Christmas tree decorations tell a story
If someone wanted to learn more about a family, studying their Christmas tree and its decorations would be a good place to start.
Our family's Christmas tree reveals a great deal about our lives.
In the beginning, when the children were first born, our Christmas trees were always very modest. Strung with popped corn and strands of lights, the trees had very few ornaments; those my husband and I had received as wedding gifts - we were married Dec. 27 - and hand-me-downs from our parents.
One telltale sign of those early trees, though, was how we clustered the ornaments at the top of the tree. Only a few of the sturdy ornaments decorated the lower half, placed there by tiny hands that had not yet learned to grasp a delicate object.

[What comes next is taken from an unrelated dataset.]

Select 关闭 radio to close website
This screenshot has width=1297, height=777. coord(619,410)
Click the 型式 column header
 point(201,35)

As the children got older and the more fragile ornaments were moved downward, we showed the kids how to blow on the ornaments to make them move, one way of allowing them to enjoy the tree without touching it.
When the children grew older still, cutting a tree from a nearby farm became a family tradition. With our two older boys selecting them, the trees got bigger and bigger.

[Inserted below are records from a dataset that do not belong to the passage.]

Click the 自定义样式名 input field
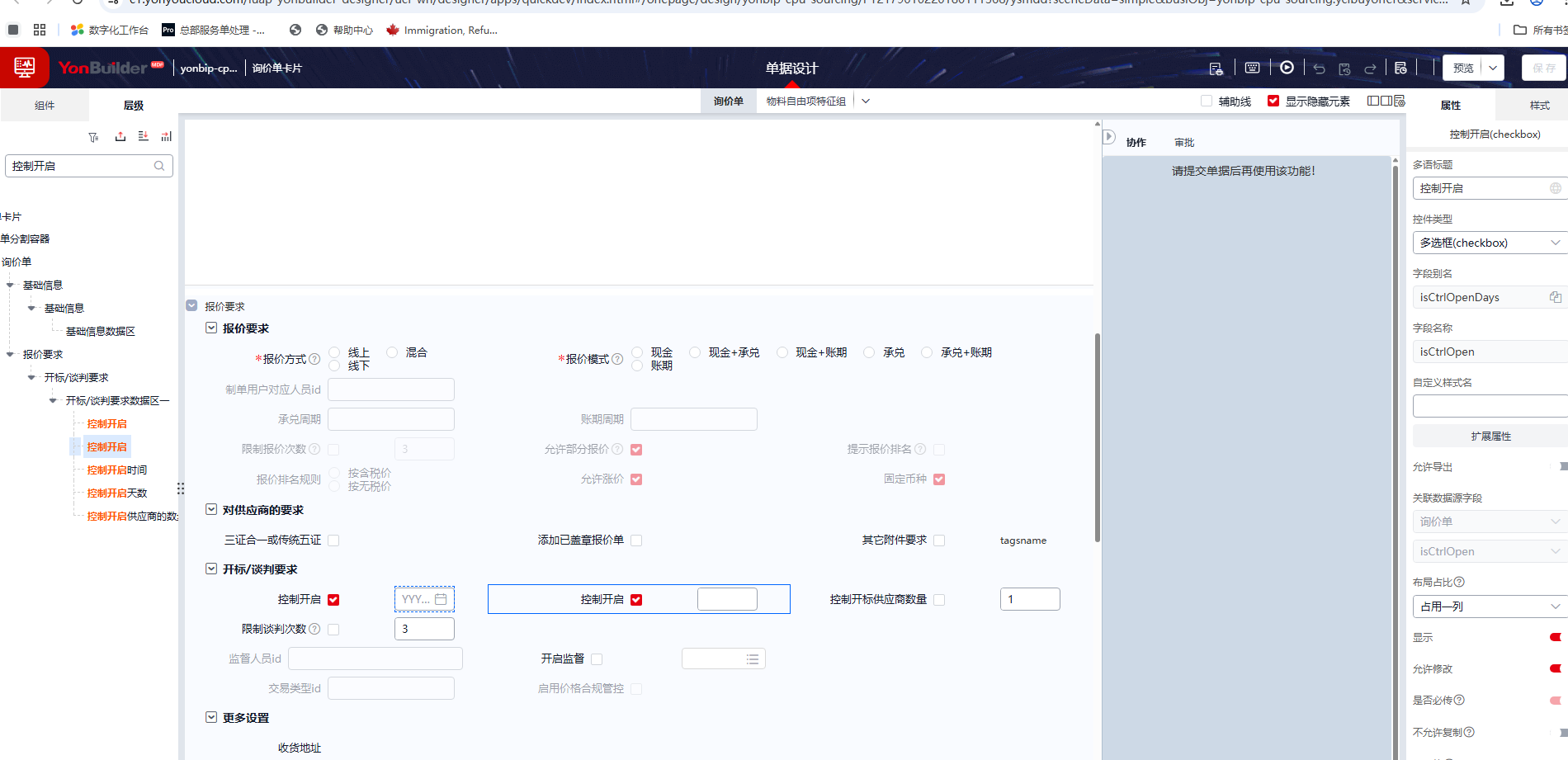 point(1490,406)
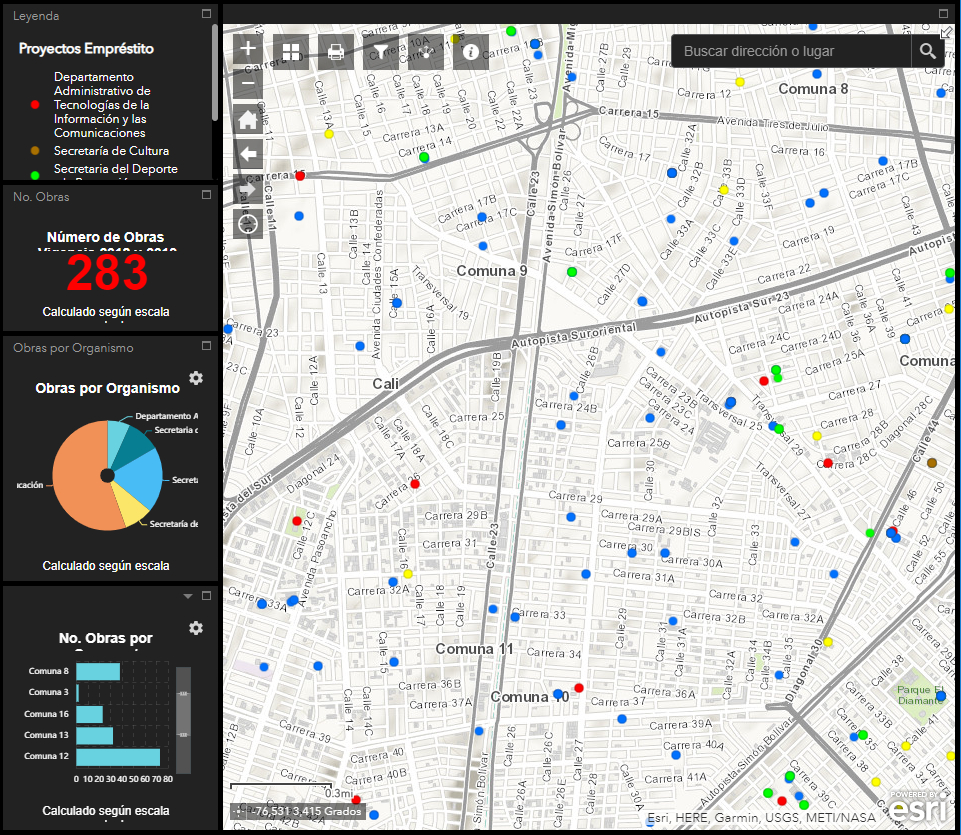The image size is (961, 835).
Task: Select the print map tool
Action: click(x=335, y=50)
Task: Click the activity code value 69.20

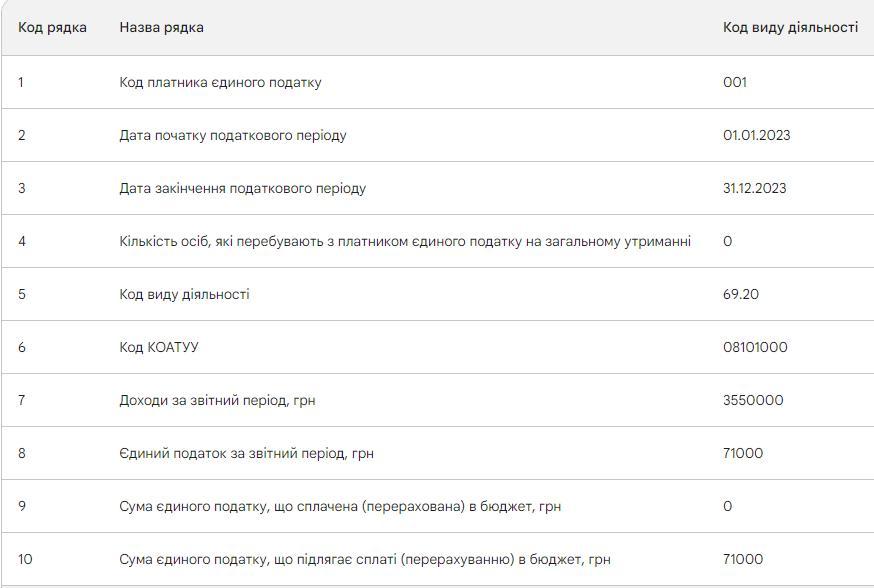Action: click(741, 294)
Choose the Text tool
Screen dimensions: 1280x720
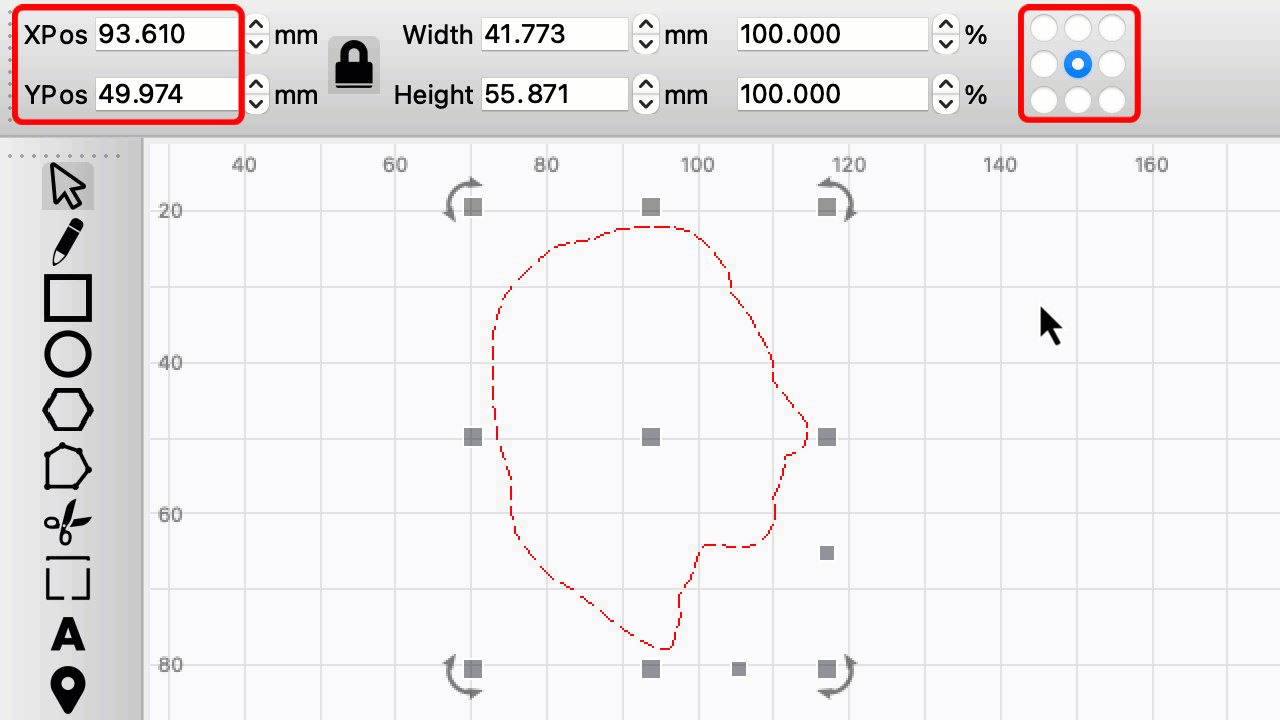[68, 634]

Even though we have a cathedral ceiling in the living room, my husband often had to trim branches from the trees to make them fit and run guy wires from their trunks to the wall to keep them upright.
The old tree stand, its legs broken by the stump of a giant pine, was replaced by a gravel-filled, 5-gallon bucket.
Decorating those bigger trees wasn't a problem, though, as our three children made ornaments in school each year. The children are older now, but this year's tree still holds their handmade decorations: construction paper globes, pipe-cleaner candy canes, and school pictures framed in glittery snowflakes and crooked yellow stars.
In more recent years, the size of our trees have again become more modest, probably because both boys are away from home now and our 15-year-old daughter, who gets to select the tree, is more interested in shape and color than size.
This year's tree, housed again in a store-bought tree stand, stands beautifully in our living room, wreathed in popcorn strung by my daughter and me and glittering with countless ornaments.
In addition to the school-made ornaments, there is a glass bulb that once hung from a tree when I was a child; a miniature Scotty trailer, the kind our family used for camping; replicas of a Checker cab, John Deere tractor and Crescent wrench, reminders of my husband's work and hobbies; the once-popular Miss Piggy, given to me by my college roommate; and a ceramic Santa from my mother, who, following a severe stroke last year, can no longer share in the joy of our Christmas.
One ornament hangs from a piece of yellow electrical wire, given to me by my husband almost a decade ago. It is of made of two Popsicle sticks, shaped into a cross, and held together by a tiny bolt. Faced with an illness that would change his life forever, he said the ornament was a reminder of the cross we would bear together.
Oh, what stories our Christmas trees can tell.